**Supplied records**
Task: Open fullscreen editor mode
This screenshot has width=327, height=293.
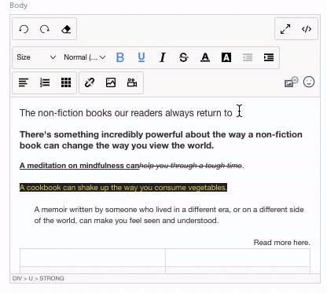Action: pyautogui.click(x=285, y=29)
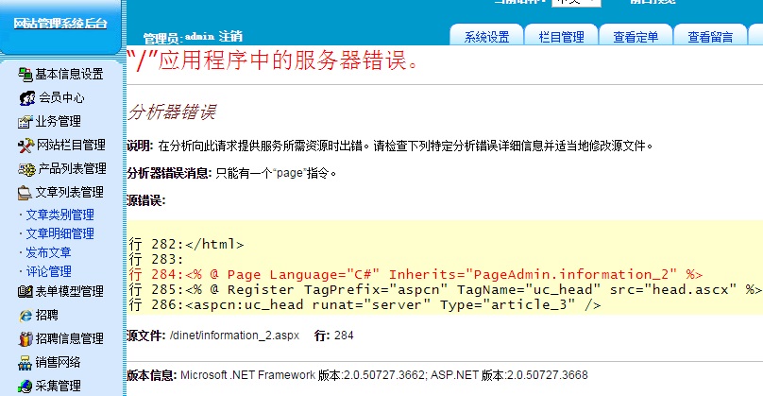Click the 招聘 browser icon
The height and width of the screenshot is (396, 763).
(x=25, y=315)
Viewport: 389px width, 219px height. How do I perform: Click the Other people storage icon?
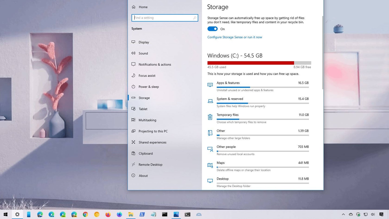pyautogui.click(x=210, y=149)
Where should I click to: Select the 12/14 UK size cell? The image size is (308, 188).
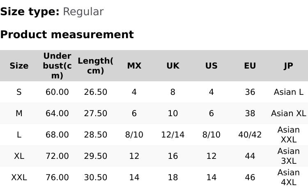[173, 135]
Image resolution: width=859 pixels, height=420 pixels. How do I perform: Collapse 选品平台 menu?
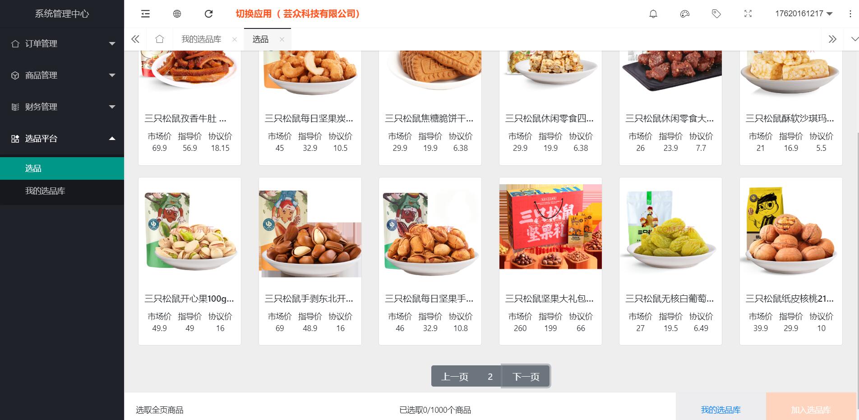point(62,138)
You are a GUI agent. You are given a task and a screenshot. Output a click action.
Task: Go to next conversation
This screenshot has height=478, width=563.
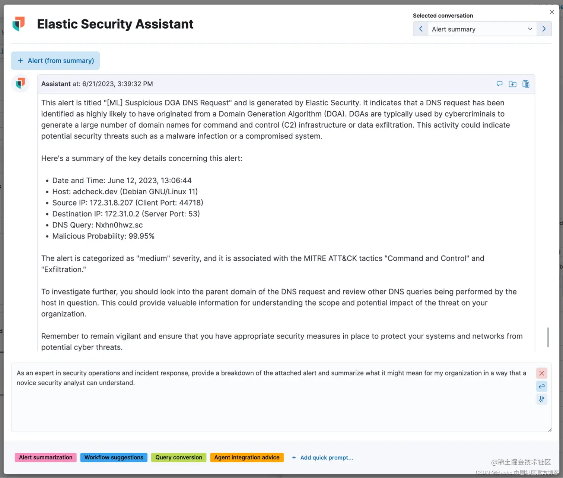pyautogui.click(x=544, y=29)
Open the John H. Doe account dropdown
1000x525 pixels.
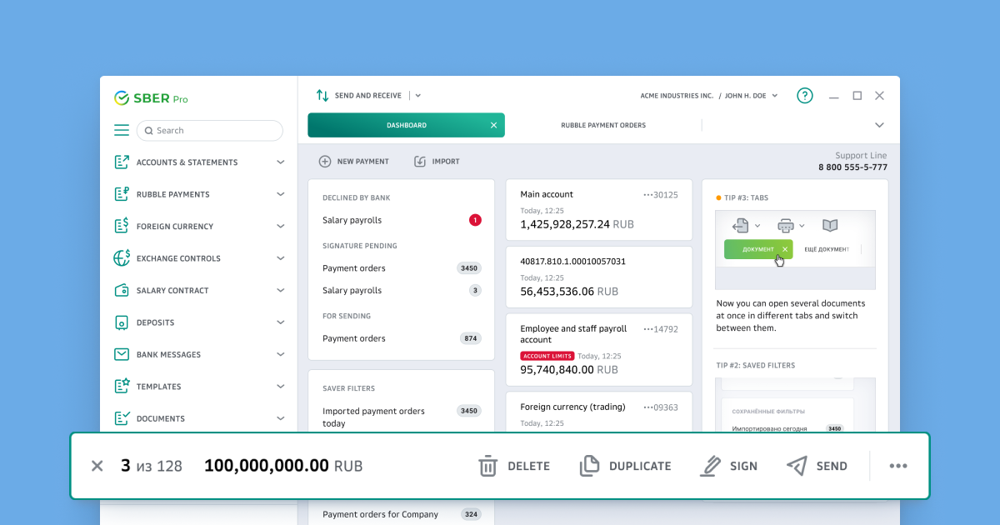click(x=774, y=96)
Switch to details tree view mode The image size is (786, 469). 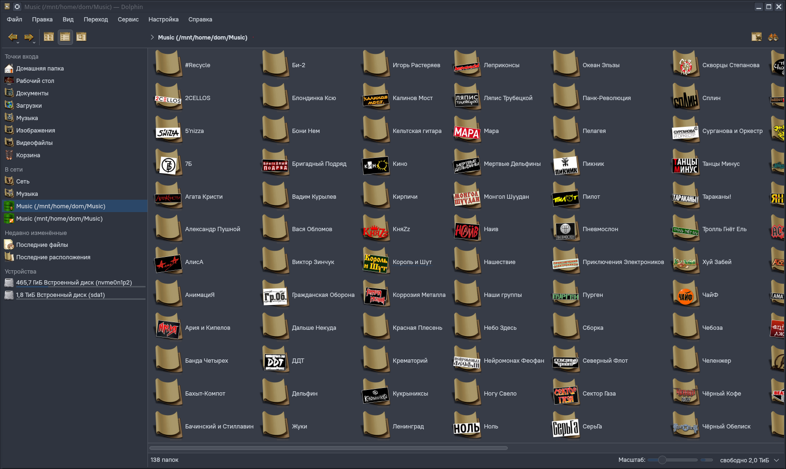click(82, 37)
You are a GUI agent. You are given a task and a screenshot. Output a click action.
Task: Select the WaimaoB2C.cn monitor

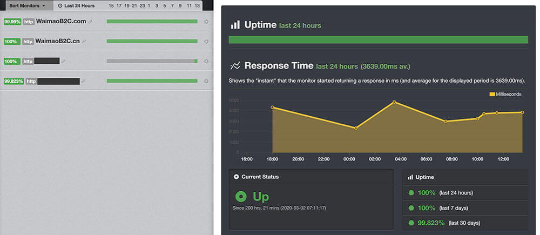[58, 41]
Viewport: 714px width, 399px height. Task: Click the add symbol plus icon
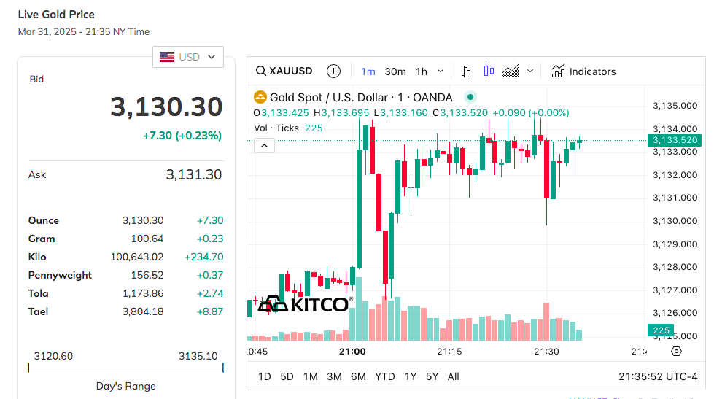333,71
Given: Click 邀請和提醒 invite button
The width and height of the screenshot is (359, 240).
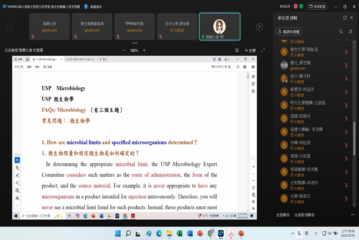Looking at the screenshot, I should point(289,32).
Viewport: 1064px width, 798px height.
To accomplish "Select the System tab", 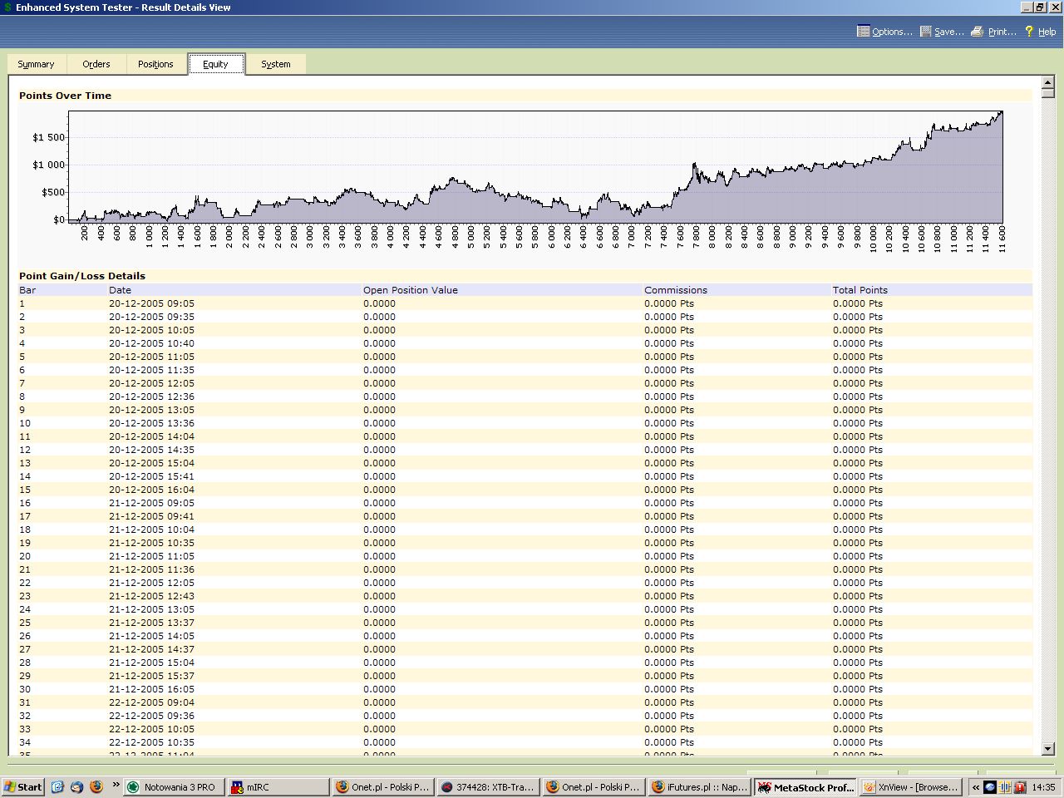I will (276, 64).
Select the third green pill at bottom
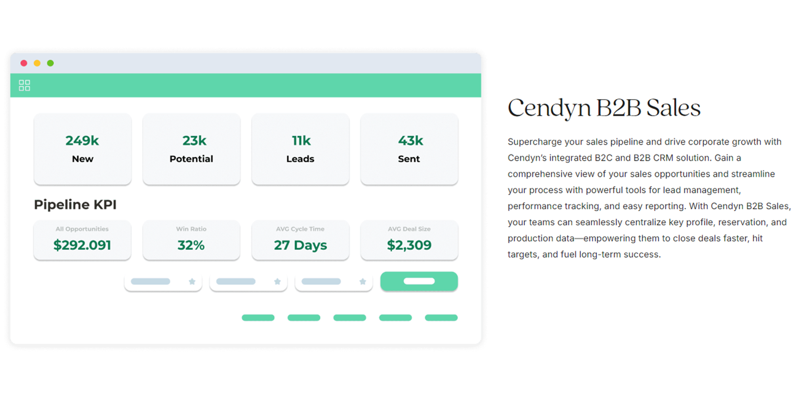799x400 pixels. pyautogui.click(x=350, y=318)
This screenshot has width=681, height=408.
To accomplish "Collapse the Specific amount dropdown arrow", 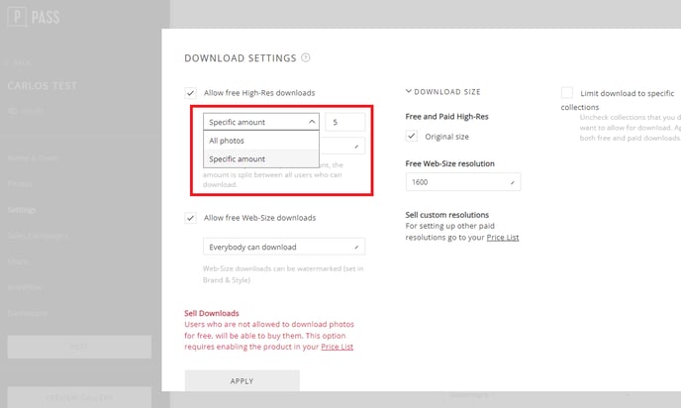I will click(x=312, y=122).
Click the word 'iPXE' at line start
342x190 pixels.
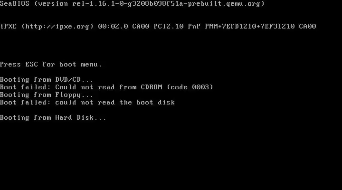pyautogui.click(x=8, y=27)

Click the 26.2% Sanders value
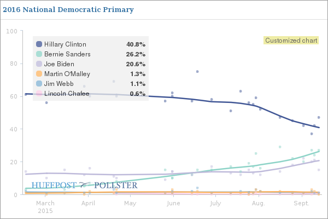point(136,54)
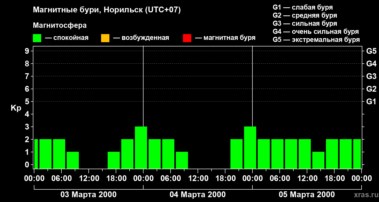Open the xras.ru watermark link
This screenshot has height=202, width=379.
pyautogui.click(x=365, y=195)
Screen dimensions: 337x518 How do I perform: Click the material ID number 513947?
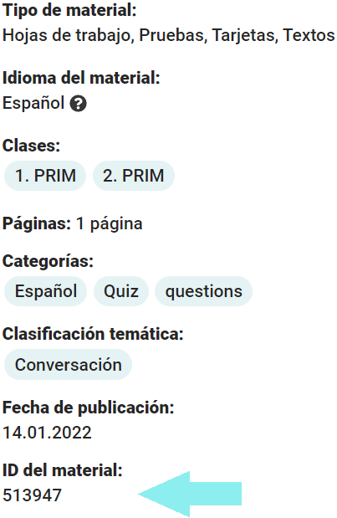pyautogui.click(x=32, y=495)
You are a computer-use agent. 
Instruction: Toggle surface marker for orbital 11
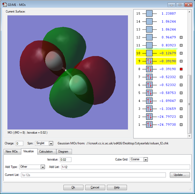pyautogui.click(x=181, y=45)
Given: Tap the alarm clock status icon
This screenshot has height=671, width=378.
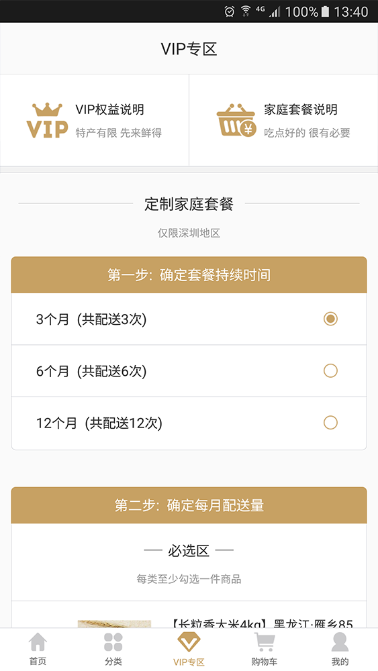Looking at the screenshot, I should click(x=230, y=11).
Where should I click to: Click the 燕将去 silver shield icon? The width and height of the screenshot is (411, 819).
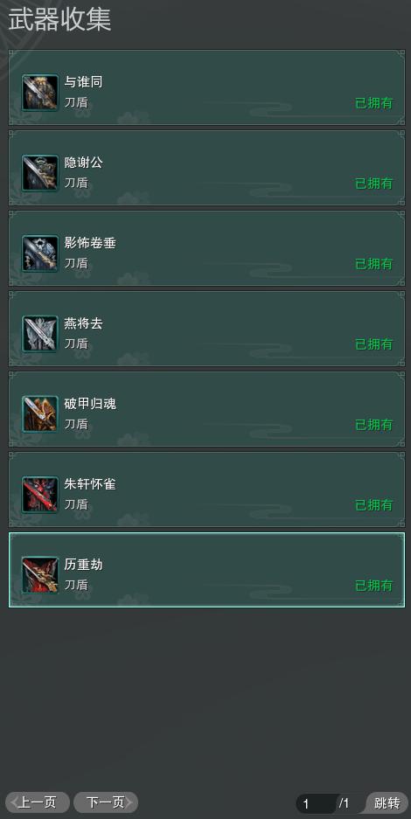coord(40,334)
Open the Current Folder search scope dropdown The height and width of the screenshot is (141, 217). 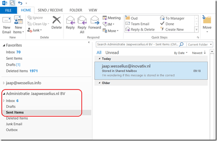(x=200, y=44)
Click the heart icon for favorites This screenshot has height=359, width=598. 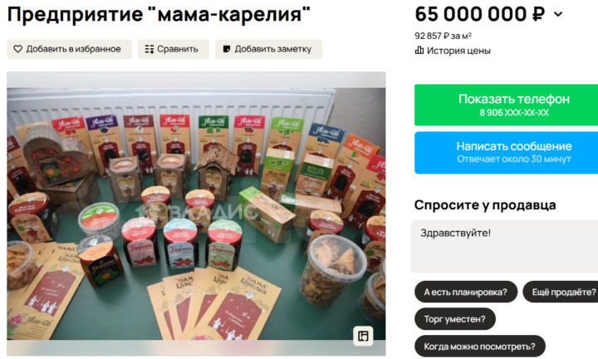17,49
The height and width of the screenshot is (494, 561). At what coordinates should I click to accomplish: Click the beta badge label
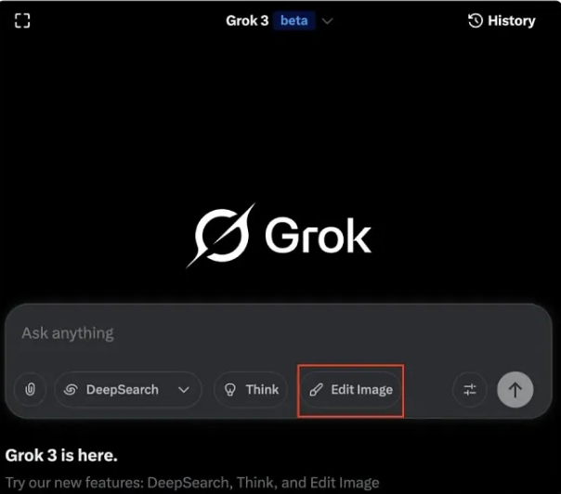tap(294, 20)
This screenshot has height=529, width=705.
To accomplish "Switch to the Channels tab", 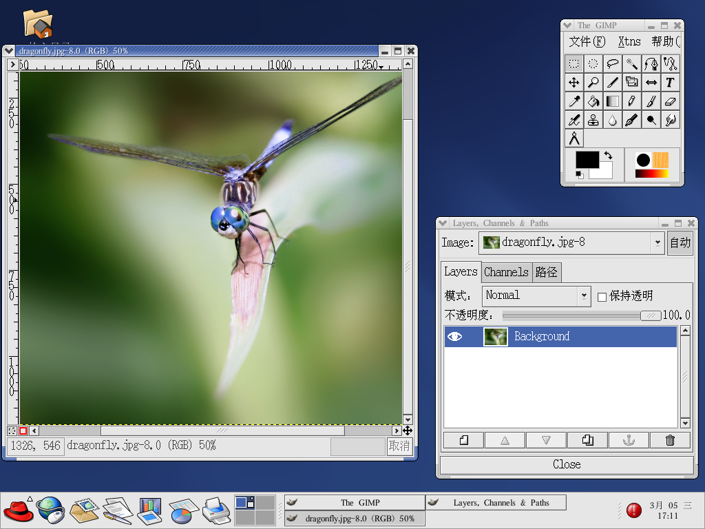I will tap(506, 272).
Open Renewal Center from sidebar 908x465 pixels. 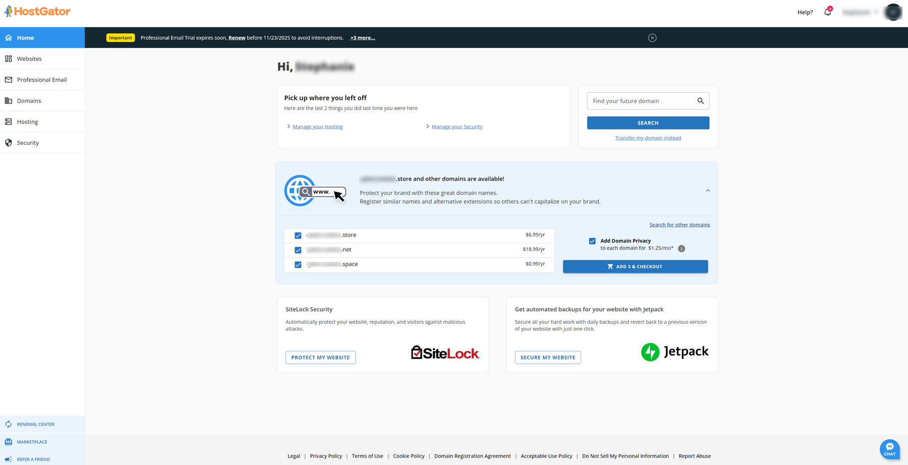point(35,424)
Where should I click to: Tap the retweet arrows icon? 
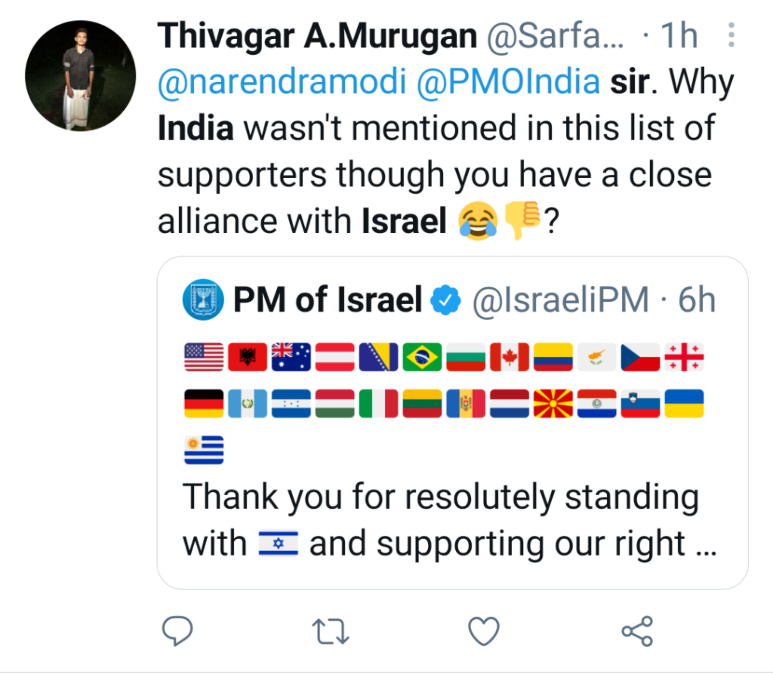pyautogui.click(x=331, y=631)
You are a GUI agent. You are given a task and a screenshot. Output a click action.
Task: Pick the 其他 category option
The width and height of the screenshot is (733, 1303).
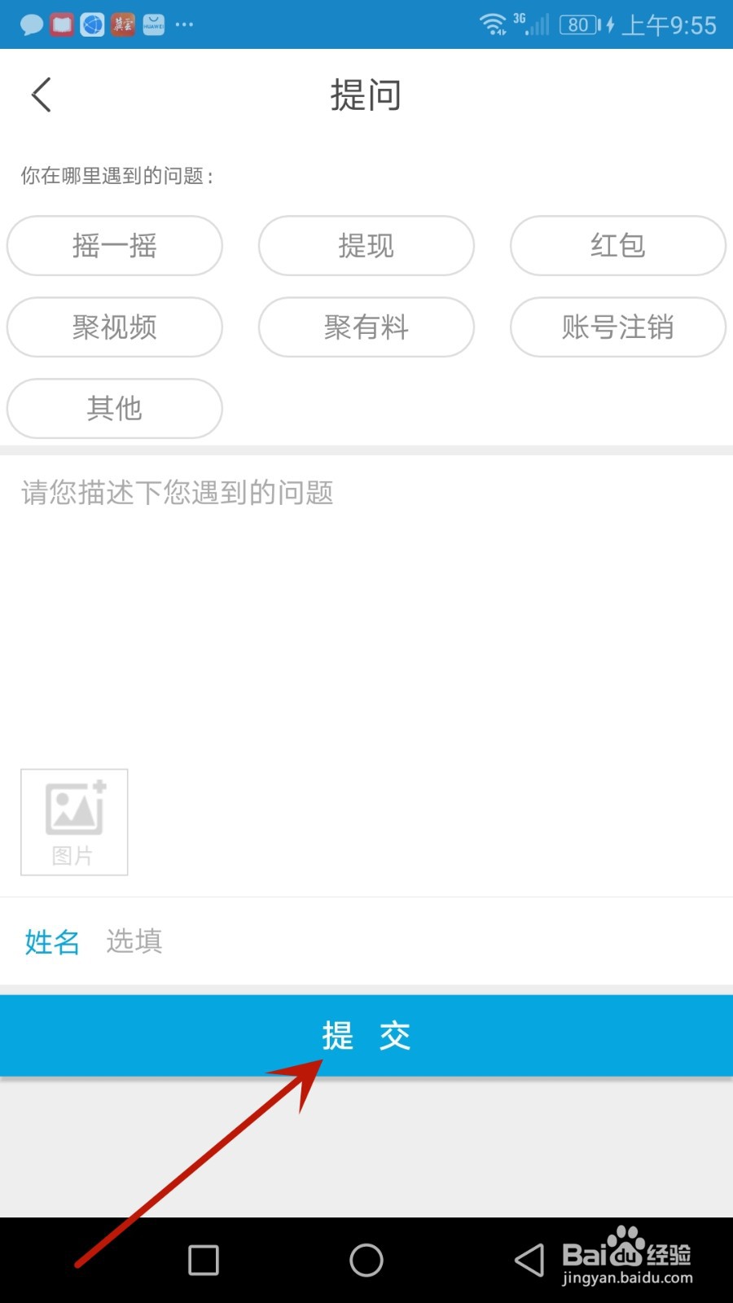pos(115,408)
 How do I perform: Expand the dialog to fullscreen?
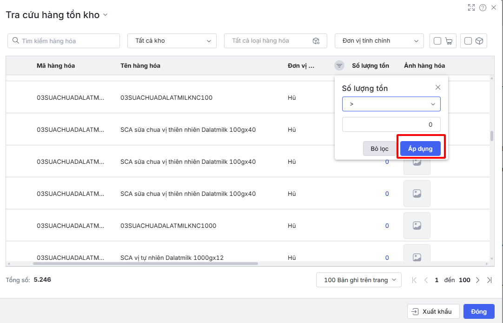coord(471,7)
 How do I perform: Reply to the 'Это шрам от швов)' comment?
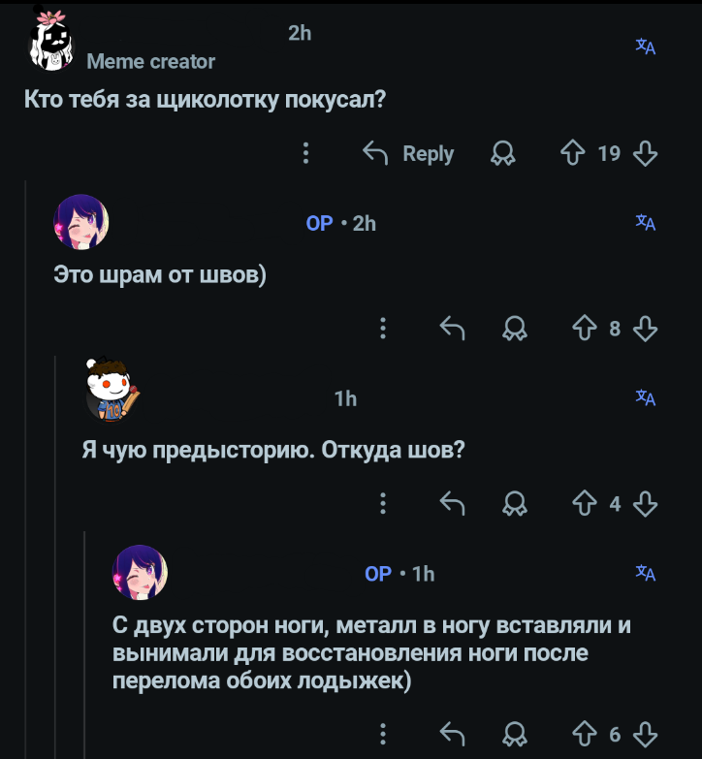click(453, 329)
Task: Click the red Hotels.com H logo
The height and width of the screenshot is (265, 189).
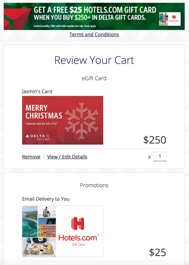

**What you should do**
The lines running from the one with "The width and height of the screenshot is (733, 1303)." to the close of the material above are to be retyped exactly; no picture is to be included.

**Answer to this problem**
The width and height of the screenshot is (733, 1303).
pos(115,408)
 How do I perform: Expand the dialog to fullscreen?
coord(471,7)
 How do I perform: Reply to the 'Это шрам от швов)' comment?
click(453, 329)
Task: Click the red Hotels.com H logo
The height and width of the screenshot is (265, 189).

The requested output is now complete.